The news and opinion website Vox has made a series of three explainer videos that focus on three technical aspects of cinematography that made Planet Earth so unique. Very interesting stuff not only for filmmakers. They interviewed a few people behind the documentary series, like creative director Neil Nightingale, executive producer of Planet Earth Mike Gunton, producer of Planet Earth II: Islands Elizabeth White and producer of Planet Earth II: Deserts Ed Charles.
1. Planet Earth cinematic approach
The first video explains the technological progress that has made it possible to shoot cinematic footage in such harsh natural environments. They compare the images with the first series of Planet Earth from 2006, and even with some older analog footage to explain how the size of the cameras and stabilization really made a huge impact and opened new possibilities. They mention the benefit of using drones, but also that storytelling still remains the alfa and omega of the whole documentary series, no matter how good the cinematography is. Watch the first part here.

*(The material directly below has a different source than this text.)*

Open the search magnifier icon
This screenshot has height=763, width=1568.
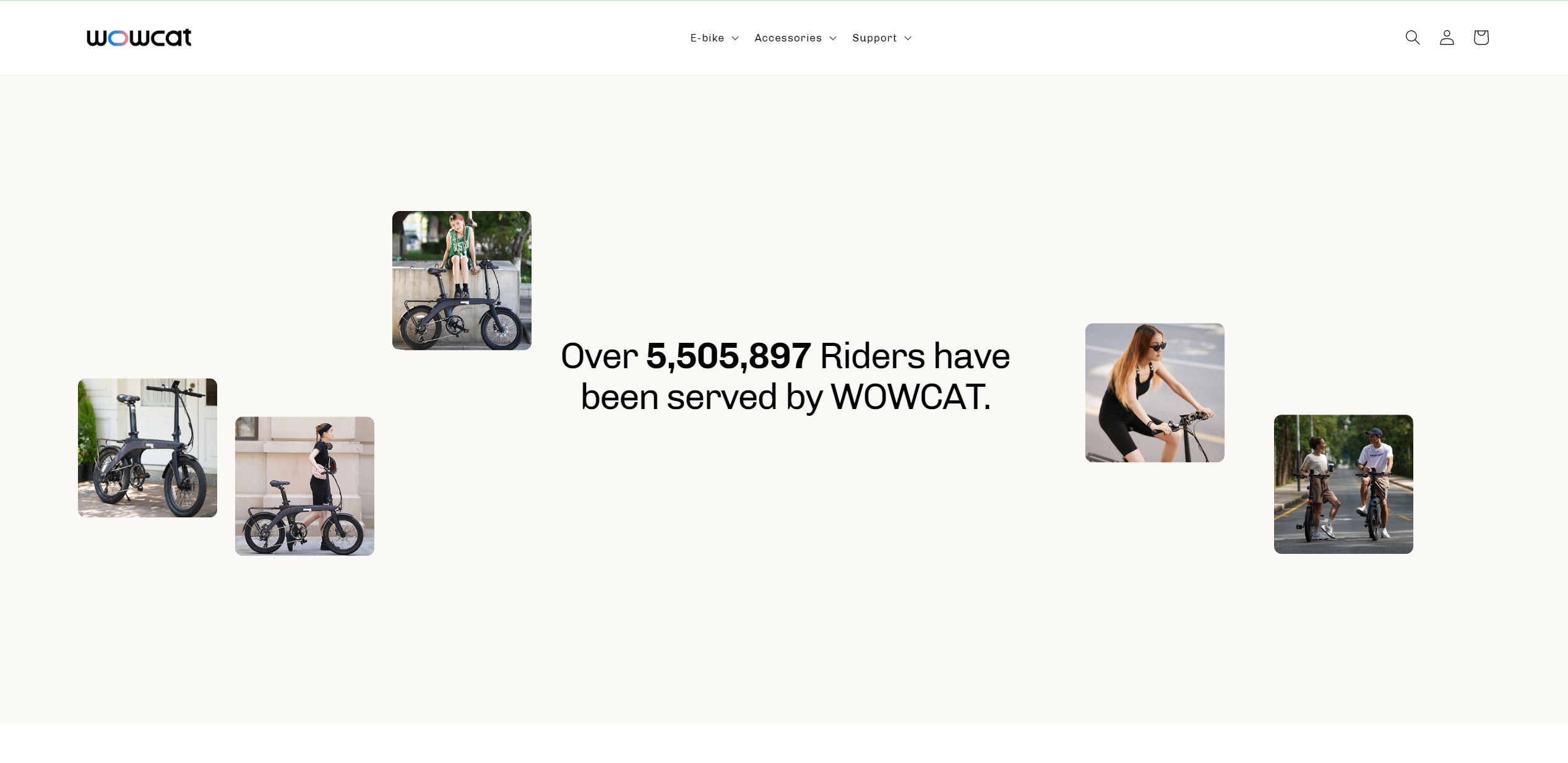[x=1412, y=38]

2. Playing with frame rates
The second video is called How wildlife films warp time and it explains the use of super slow motion and timelapse cinematography. It focuses on the use of ultra high-speed cameras to film stunning slow-motion clips of various animals like hummingbirds or insects. Interestingly, they even mention how capturing high-speed frame rates with film cameras was like back in the days. In the second part of the video, timelapse and hyperlapse techniques are also explained. Watch the second part here.
3. Low light (no light) cinematography
In the last video, the focus shift to the challenges of night-life cinematography. They mention the problems they had to face in the early stages of night shooting, such as how the use of artificial lights would just scare the animals. There are now three ways to film wildlife at night – infrared lights and cameras, thermal cameras and cameras with super sensitive sensors. We find out how they used an infrared-modified RED Dragon camera to film the high-resolution high frame-rate night footage. With the first two methods, the infrared and thermal cameras only produce monochromatic images, but are suitable for filming in total darkness. The third option they used for the night clips of Planet Earth, and the one that produces a color picture, is the well-known “lowlight king” Sony a7s II. Go ahead and watch the third episode here.
The first ever BBC-produced 4K documentary series Planet Earth II premiered on 6th November 2016 in the United Kingdom.